Sono invece certezze i casi di Zach Lund, skeleton, e di José Theodore, hockeista. Il primo è stato squalificato per un anno perché il 10 novembre scorso risultò positivo al finasteride, sostanza coprente gli steroidi. Zach spiegò che era contenuta in una preparazione contro la caduta dei capelli e trovò chi gli credette, l’agenzia anti-doping statunitense, che si limitò ad ammonirlo, sentenza impugnata dall’agenzia mondiale, la temutissima Wada. Il tribunale d’appello sportivo ha giudicato il comportamento di Lund colposo (e non doloso) e lo ha fermato per un anno.
Finasteride anche per José Theodore, portiere della nazionale canadese di hockey, controllato il 12 dicembre. E anche lui ha detto che era contenuto in un medicinale anti-calvizie, il Propecia. È importante quest’ultimo caso perché Theodore gioca nella NHL, la lega pro del Nord America, segno che la giustizia sportiva in materia comincia a entrare e a giudicare anche lo sport miliardario per eccellenza e non solo gli sport più tradizionalmente legati al movimento olimpico.
Ieri in conferenza, il presidente del Cio Rogge ha giurato tolleranza zero sul doping: «In queste Olimpiadi abbiamo aumentato i controlli del 72% rispetto a quelle di Salt Lake City». E sul futuro ha aggiunto, memore dei problemi avuti con il governo e la legge italiani: «È stata un'ottima lezione. In futuro i governi non potranno fare leggi senza ratificare il codice Wada. È molto importante potere fare controlli dentro e fuori l'Italia, a casa degli atleti o nei luoghi degli allenamenti».

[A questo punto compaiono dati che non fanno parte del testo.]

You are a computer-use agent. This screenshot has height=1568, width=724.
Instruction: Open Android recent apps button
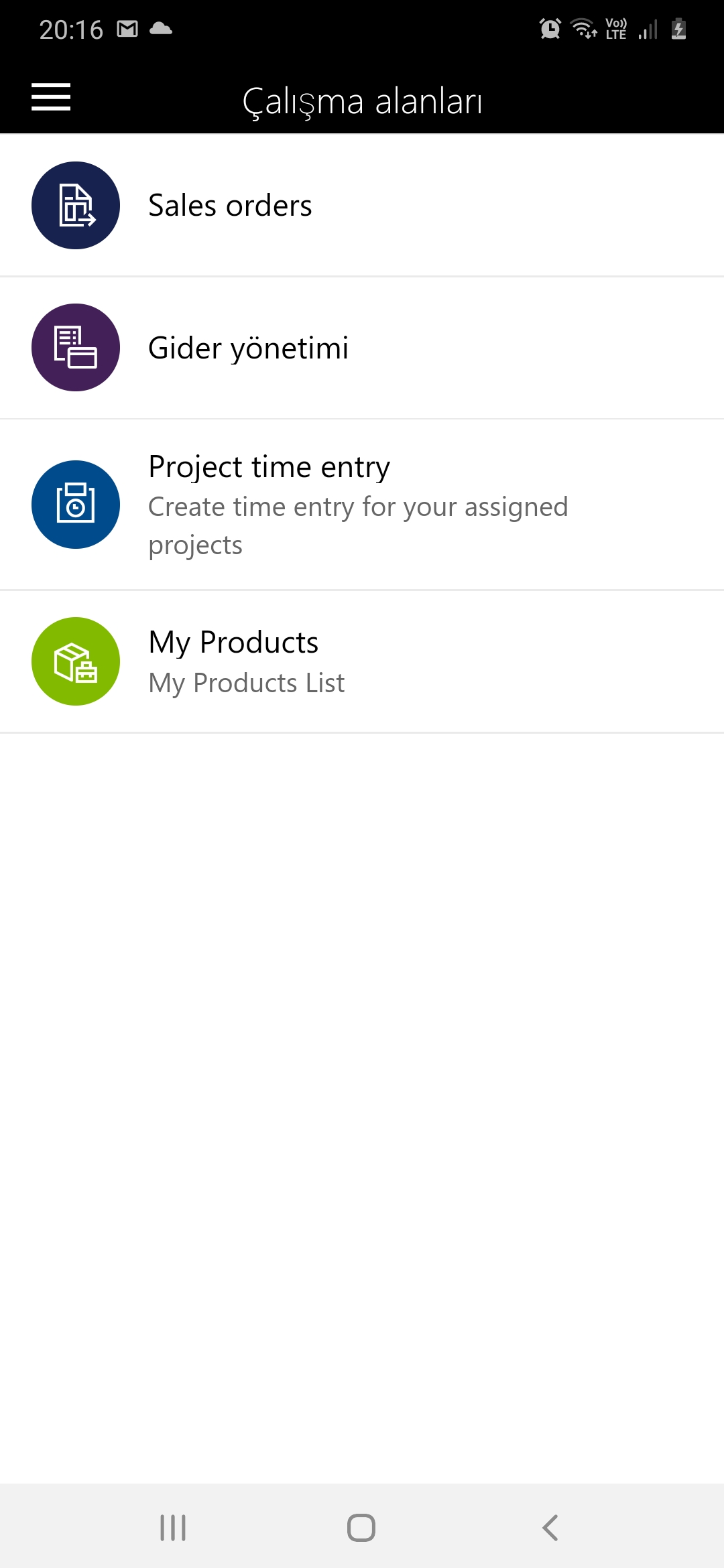pos(173,1528)
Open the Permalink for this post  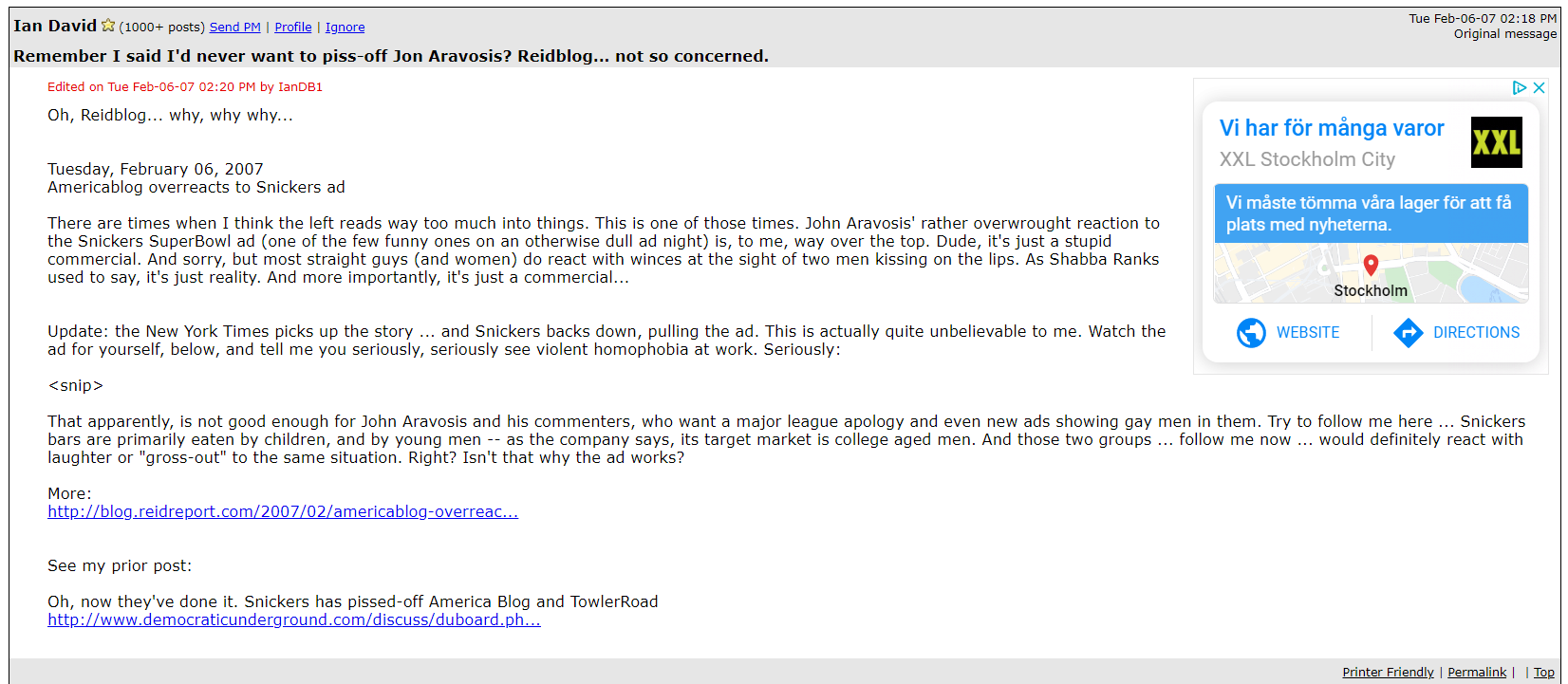point(1477,672)
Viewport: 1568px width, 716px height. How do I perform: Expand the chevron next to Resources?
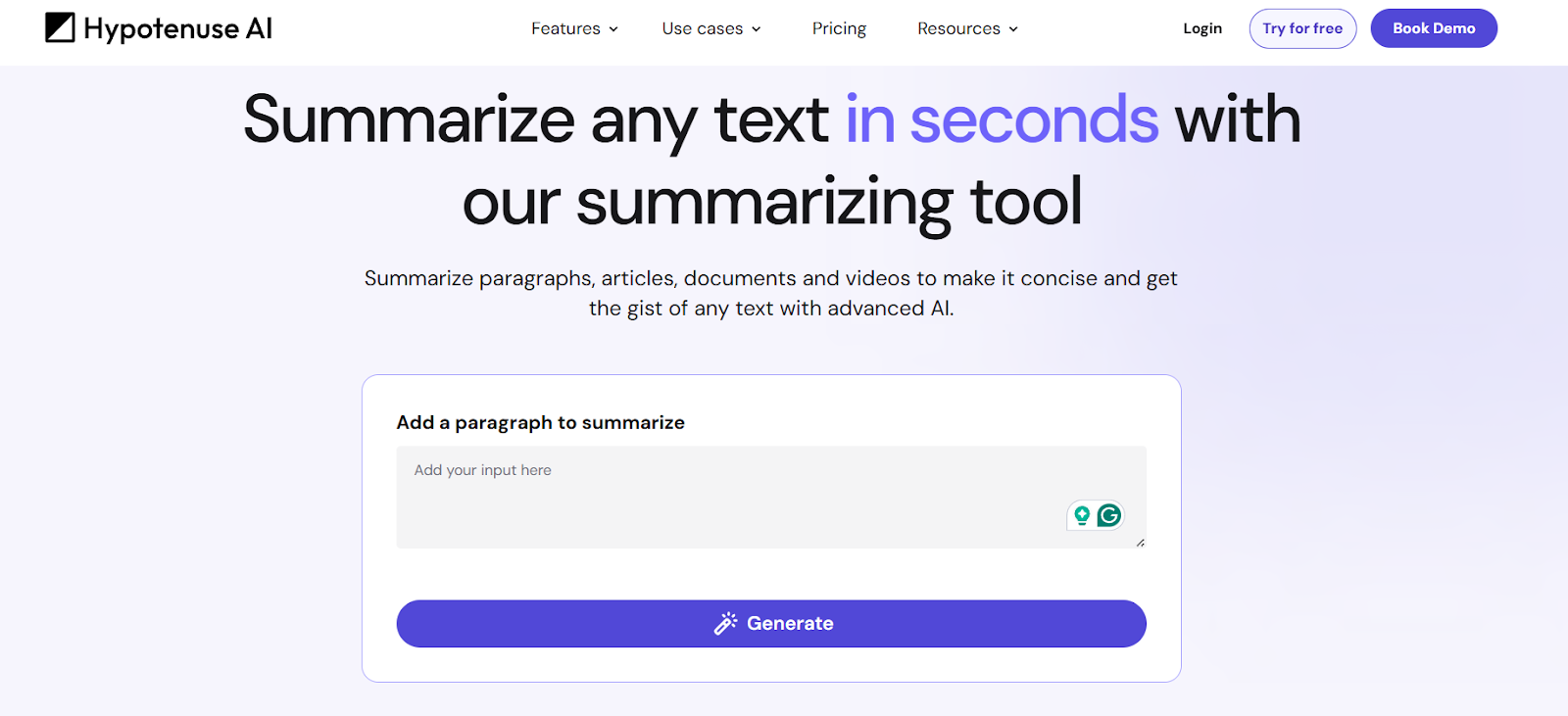tap(1013, 29)
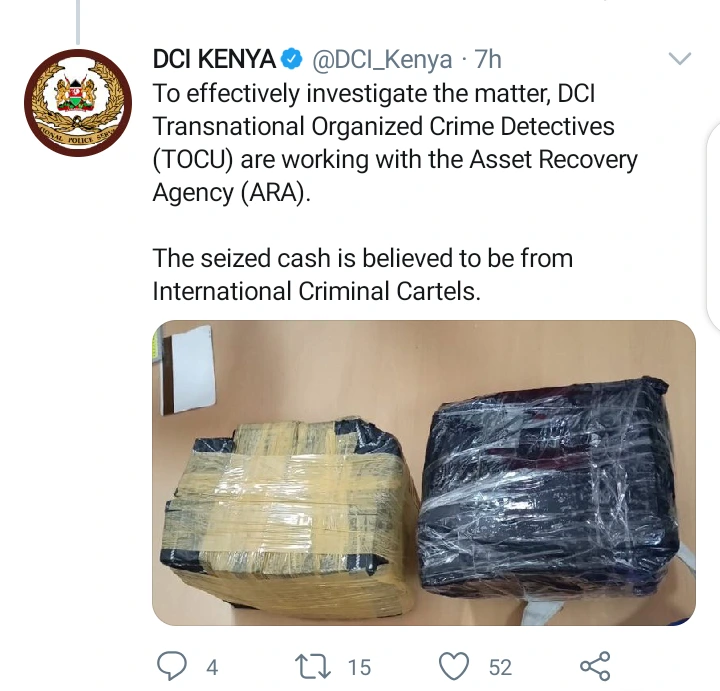Open the seized cash photo
The image size is (720, 691).
click(x=424, y=472)
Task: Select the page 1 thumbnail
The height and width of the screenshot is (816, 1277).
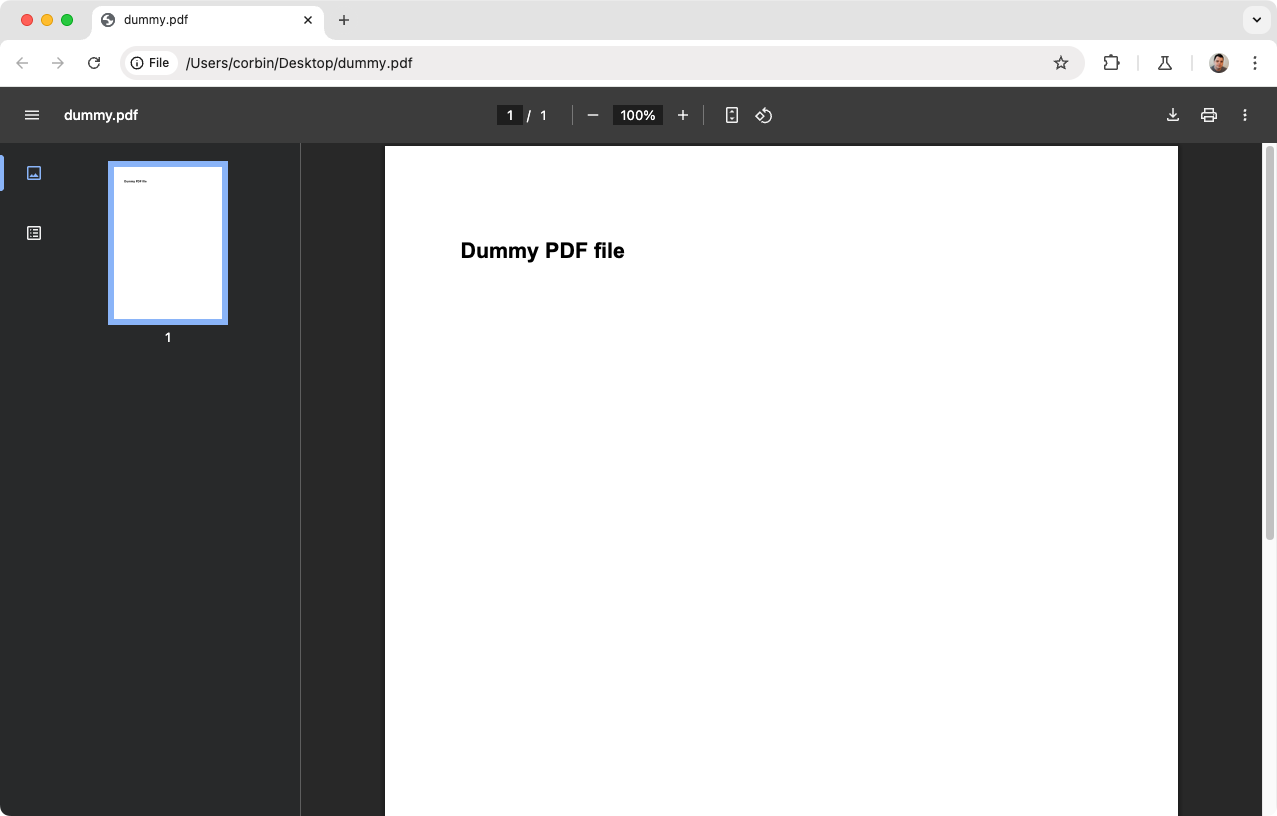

Anche tra una prova e l’altra della libera, come rivelato al Sestriere dagli austriaci Mario Stecher e Herman Maier. Stecher ha scoperto che quello che aveva preso appuntamento con lui per un’intervista non era un giornalista, bensì uno dell’anti-doping, mentre quella che si è presentata a Maier, previa telefonata, non era una sua gasatissima tifosa che voleva un autografo. O, meglio, l’autografo l’ha voluto assieme però a un campione delle urine.